## WHAT YOU SHOULD DO
Needed from the entries below: every line that holds the word "Given".

## SOURCE MATERIAL

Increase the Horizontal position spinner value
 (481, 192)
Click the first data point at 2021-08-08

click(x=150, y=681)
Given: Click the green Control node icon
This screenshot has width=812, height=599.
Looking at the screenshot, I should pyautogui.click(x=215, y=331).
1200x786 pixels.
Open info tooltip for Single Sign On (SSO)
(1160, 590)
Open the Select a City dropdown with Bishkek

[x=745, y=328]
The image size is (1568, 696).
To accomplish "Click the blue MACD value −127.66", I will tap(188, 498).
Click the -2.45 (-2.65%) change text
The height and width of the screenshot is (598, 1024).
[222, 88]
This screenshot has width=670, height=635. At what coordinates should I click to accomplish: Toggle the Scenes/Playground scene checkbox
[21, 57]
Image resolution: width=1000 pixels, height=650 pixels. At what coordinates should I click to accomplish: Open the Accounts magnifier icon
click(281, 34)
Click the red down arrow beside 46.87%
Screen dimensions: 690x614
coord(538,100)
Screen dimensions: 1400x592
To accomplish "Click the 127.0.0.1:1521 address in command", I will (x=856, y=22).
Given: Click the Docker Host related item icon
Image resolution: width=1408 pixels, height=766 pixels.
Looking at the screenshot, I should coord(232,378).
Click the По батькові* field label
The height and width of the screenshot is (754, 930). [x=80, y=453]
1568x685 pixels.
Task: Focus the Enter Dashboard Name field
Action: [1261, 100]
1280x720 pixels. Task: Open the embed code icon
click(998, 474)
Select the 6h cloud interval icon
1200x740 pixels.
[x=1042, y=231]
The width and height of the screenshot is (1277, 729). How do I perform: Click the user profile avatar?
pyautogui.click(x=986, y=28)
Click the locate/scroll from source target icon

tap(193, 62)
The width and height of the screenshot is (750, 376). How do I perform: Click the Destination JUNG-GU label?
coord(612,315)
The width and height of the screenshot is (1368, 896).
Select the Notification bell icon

## SOLUTION FOR THIS TASK
Given: Click the green Control node icon
Given: Click the Docker Host related item icon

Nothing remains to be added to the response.